# A question for you archers out there?



## DMEII (Feb 12, 2003)

Hey Y'all,
I know some of you have to be archers, and like myself shoot bows (I shoot a longbow and a recurve) for fun, hunting and at tournements. Well, y'all remember those ethofoam animal targets such as McKenzie animal targets, that they use at "Hunting Tournements"? How many of you have thought it would be neat if they would set up an Orc or a Uruk-Hai, say by Mckenzie, at one of those tournements? Do you reckon that if they offered it for sale on the market it would sell? I personally think it would be neat!! Just a thought I have had.
Dave


----------



## Niniel (Feb 12, 2003)

I think it would be cool!! But they shouldn't make them too big (not life-size), then it would be too easy (or put the target very far away or something).


----------



## Gothmog (Feb 12, 2003)

At one fun shoot at a club I used to belong to we had a large picture of the Preditor that was put up as a target. It was the best target on the course.  

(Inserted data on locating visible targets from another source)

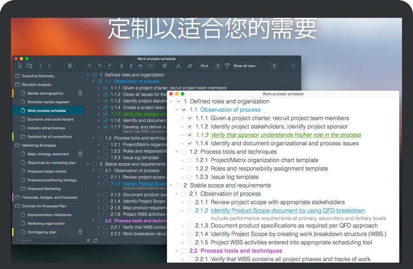Click the pink label beside Financials, Budget, and Forecasts

12,197
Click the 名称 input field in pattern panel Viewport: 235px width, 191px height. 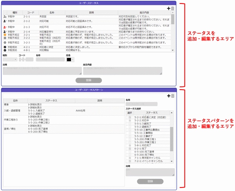[141, 105]

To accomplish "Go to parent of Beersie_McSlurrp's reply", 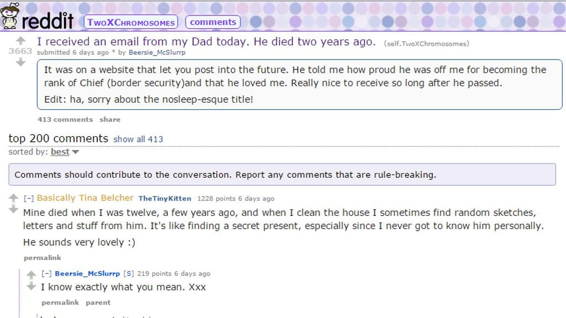I will [x=98, y=303].
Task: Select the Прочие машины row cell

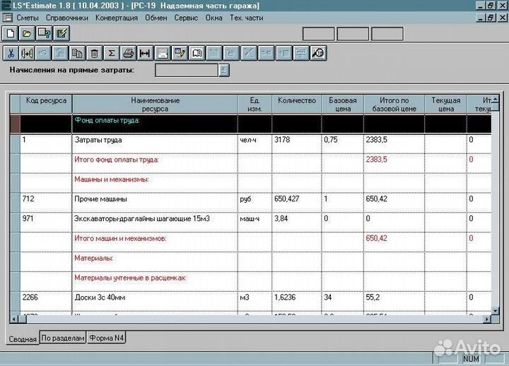Action: [x=154, y=199]
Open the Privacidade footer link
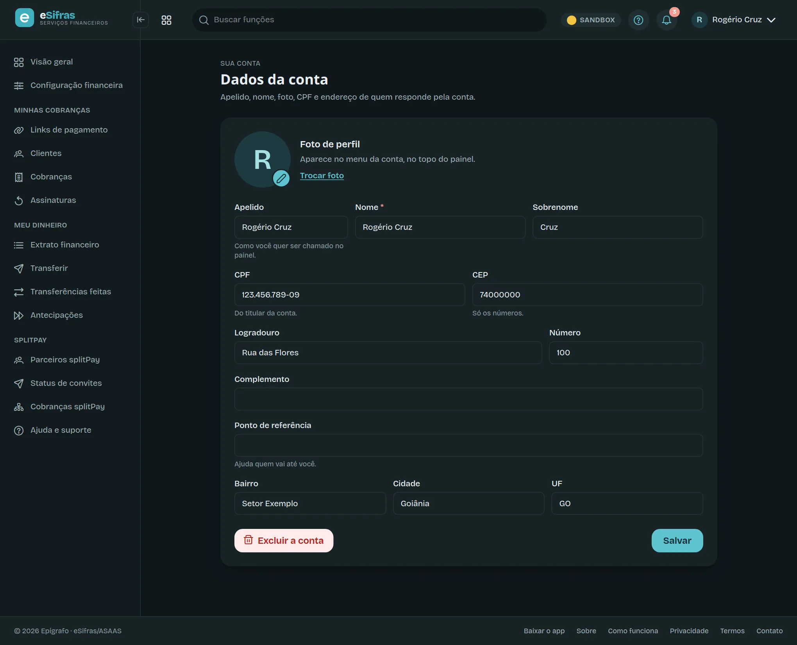 click(689, 631)

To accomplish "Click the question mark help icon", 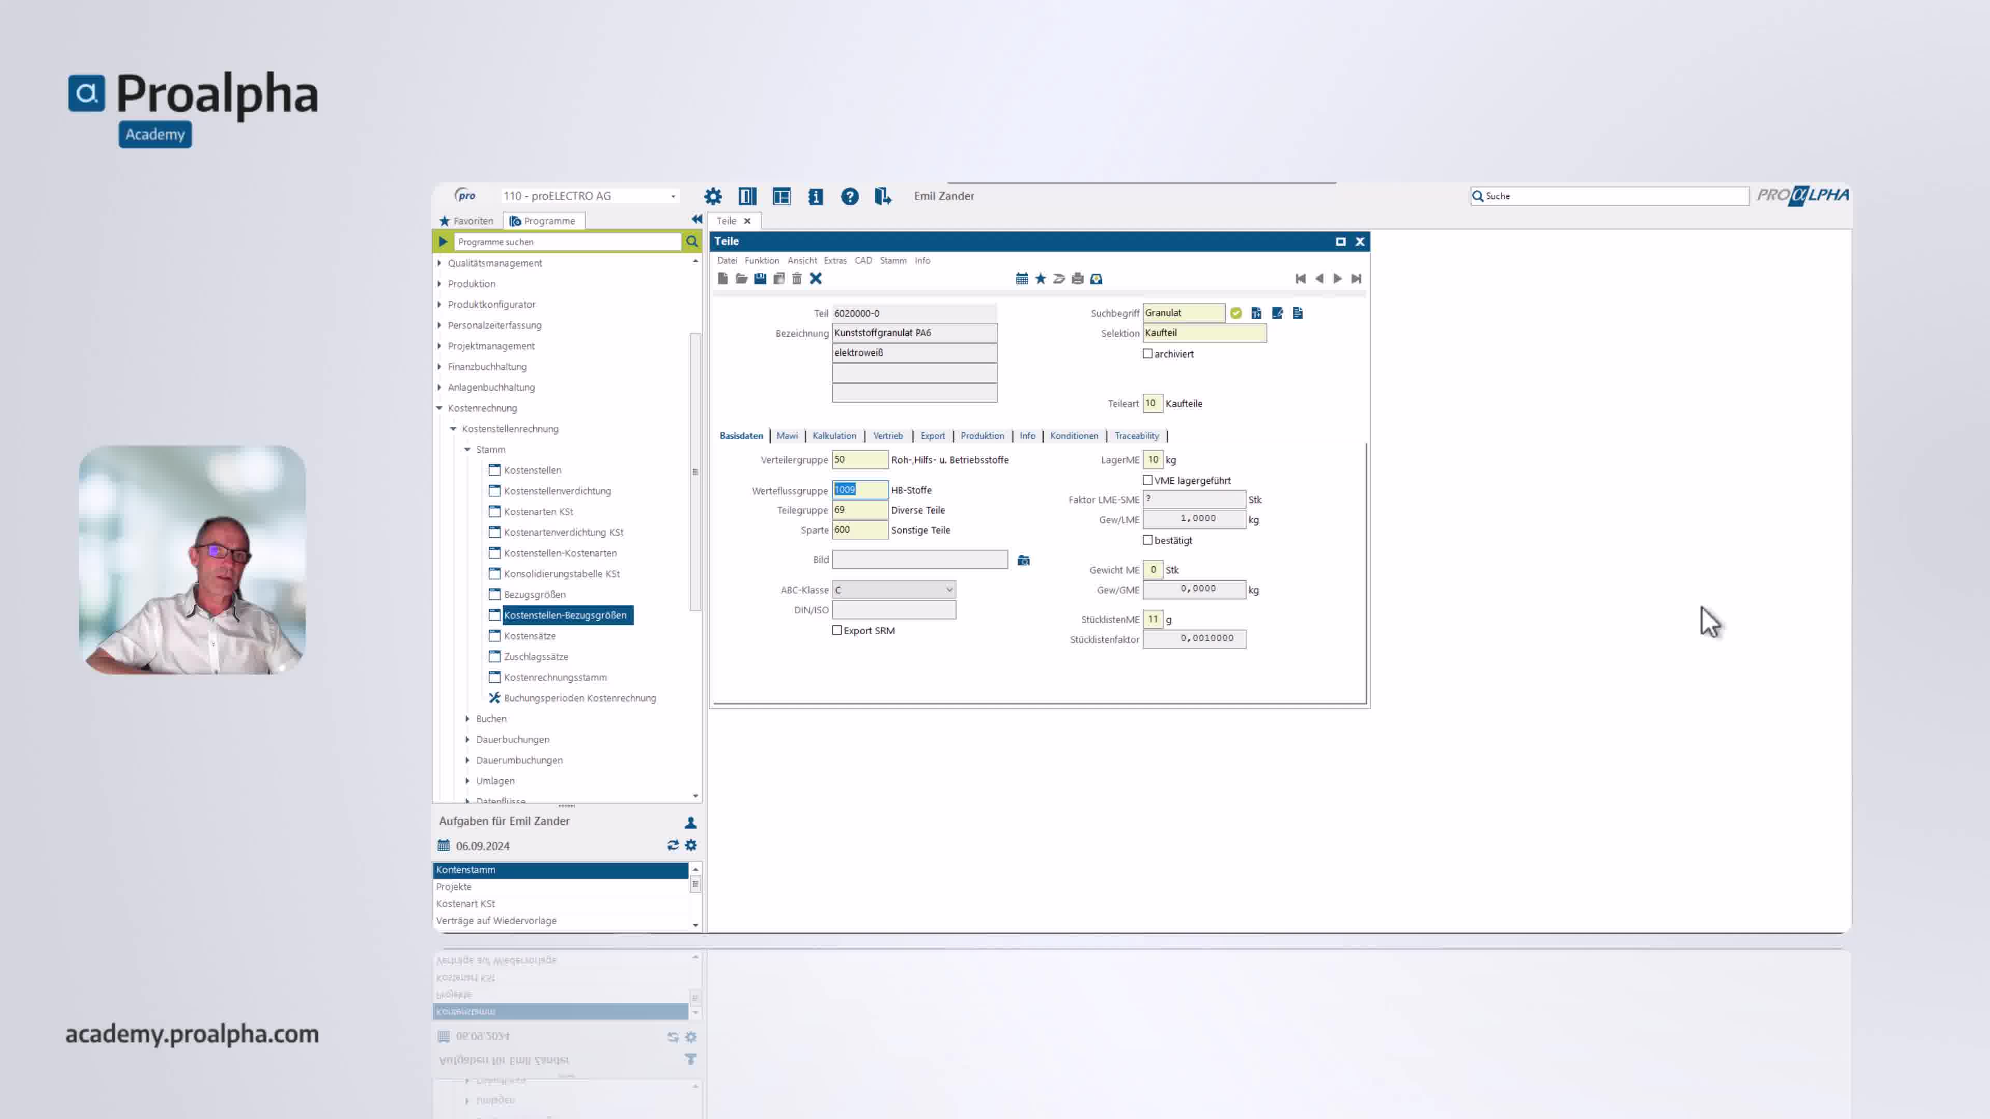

So I think that orcs would make great targets.


----------



## Lantarion (Feb 13, 2003)

I've been shooting a recurve for over a year now, but I recently acquired a longbow from my grandfather; I won't be able to shoot it until the weather becomes a bit warmer though. 
Ha, an Uruk-hai target.. My Tolkienistic side says "Yeah! Down with the Glamhoth!", but my more humanistic side says "What did he ever do to you, you savage archer you!"


----------



## DMEII (Feb 13, 2003)

*Uruk Hai:*

Hey Lanteran,
And if anyone ever asks or asked me what did the poor ole Orc or Uruk Hai ever do to me, I will say, "He and his kind are the mortal enemy of mankind, and their goal in life is to wipe us out! So death to all Orcs and Uruk Hai!!!! There is an arrow for each of them!! Ha!
Dave


----------



## ElvishHellion (Feb 22, 2003)

I just started but that would be kewl


----------



## Lasgalen (Feb 23, 2003)

I haven't shot in a while, but I remember those things (I really hated the turkeys-for me they were the hardest). I don't think there would be much of a market, but it would definitely make a really cool target. I would get off my butt and start practicing again if I had Orcs or Uruk-Hai to shoot at. 

-Lasgalen


----------



## Frodorocks (Feb 28, 2003)

That would be so awesome! But I wouldn't be able to hit it, I'm a terrible archer.


----------



## chrysophalax (Mar 1, 2003)

I think that's a very cool idea! I too would drag out my trusty recurve and "Go hunt some Orc!"


----------



## Lantarion (Mar 4, 2003)

What a shameless quote from the movie; shame on you! 
DMEII, I think you set a world record:. nobody has ever mispelled my name as badly as you did!


----------



## Elendil3119 (Mar 4, 2003)

I don't currently have a bow that fits me very well, but if I was in the market for a new target, I'd definitely choose an orc over something else! I wonder if they'd make a cave troll for those of us that can't hit the broad side of a barn...


----------



## JPMaximilian (Dec 1, 2004)

I prefer to hunt real Uruk-hai.


----------